I see this as kind of like a student going to all different math tutors, trying to learn a particular concept. Maybe the first teacher almost gets through, and the student successfully solves a few problems, but is still scratching his or her head. And then a few more tutors help to slightly improve the student’s understanding. Then, just the right tutor walks in and presents the concept from just the right angle and the student has that lightbulb-over-the-head moment. I have been white-knuckle holding on to Kathy’s words – and to the fact that insanely rapid progress in Melanoma treatment means that maybe the tutor that can produce MY lightbulb moment is just finishing up grad school. Ok, I’m done nerding out. The bottom line is that there is hope. There is a lot of fucking hopeful hope.

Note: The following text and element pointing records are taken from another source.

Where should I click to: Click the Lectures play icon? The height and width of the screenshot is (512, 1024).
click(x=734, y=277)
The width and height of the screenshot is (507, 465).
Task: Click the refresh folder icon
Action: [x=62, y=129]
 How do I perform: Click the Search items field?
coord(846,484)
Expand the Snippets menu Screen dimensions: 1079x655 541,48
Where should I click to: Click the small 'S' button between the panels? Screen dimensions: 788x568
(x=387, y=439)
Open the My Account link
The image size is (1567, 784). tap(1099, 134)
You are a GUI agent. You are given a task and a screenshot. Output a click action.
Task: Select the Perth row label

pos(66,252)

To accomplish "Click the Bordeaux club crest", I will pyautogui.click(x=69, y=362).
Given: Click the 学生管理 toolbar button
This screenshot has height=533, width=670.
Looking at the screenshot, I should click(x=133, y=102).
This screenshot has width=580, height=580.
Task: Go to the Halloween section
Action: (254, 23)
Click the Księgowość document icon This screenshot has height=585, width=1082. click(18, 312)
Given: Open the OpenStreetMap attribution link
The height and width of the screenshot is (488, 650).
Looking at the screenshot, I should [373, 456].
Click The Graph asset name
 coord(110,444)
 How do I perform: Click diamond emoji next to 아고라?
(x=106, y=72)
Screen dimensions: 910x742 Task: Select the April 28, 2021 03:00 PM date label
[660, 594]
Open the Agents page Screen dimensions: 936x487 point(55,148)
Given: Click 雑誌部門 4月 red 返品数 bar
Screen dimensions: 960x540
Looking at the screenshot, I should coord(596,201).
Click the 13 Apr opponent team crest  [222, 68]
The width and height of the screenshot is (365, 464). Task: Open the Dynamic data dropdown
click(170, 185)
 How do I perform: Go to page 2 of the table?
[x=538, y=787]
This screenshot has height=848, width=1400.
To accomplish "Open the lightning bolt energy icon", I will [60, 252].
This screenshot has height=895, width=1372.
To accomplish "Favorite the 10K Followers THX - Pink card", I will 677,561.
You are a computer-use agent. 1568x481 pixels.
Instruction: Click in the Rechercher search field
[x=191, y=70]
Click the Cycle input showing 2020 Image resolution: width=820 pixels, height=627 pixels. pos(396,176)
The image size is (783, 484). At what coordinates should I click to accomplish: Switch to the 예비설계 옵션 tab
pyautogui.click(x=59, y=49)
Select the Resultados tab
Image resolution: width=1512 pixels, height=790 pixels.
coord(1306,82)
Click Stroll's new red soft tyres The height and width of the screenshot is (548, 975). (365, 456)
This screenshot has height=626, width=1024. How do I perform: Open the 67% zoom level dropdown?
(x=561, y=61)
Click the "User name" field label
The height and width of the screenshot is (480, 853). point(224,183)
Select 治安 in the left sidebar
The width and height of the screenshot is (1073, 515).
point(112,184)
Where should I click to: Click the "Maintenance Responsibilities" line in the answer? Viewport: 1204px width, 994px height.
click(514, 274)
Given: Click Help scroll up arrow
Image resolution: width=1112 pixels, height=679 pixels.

The past three months have been emotional hell – not so much because I was scared I was going to die as for the fact that I simply didn’t know how I should feel. I was trapped in a holding pattern. I hadn’t the foggiest idea of what 2017 might look like, whether there were risky surgeries or antiquated treatments as hail mary’s on my horizon. I couldn’t make any tangible plans , couldn’t even buy plane tickets to Florida for the upcoming wedding of two of my closest friends. It felt like someone had pressed pause on my spirit. Now that I have a plan A aaaand a plan B, and the confidence that plans C,D,E, and F are already in the pipeline, I finally feel like I have some semblance of control over my world again. I feel like I finally have the energy to jump back on the positivity train. I mean, yeah, I still have a bunch of tumors in my gut. But I ain’t gonna let those bitches stop me from smiling and striving. I’ve often talked about how cancer has waged war on my body. Well, now it’s time for me to wage war on cancer. And lucky me – I’ve got tumor bombs in my pocket.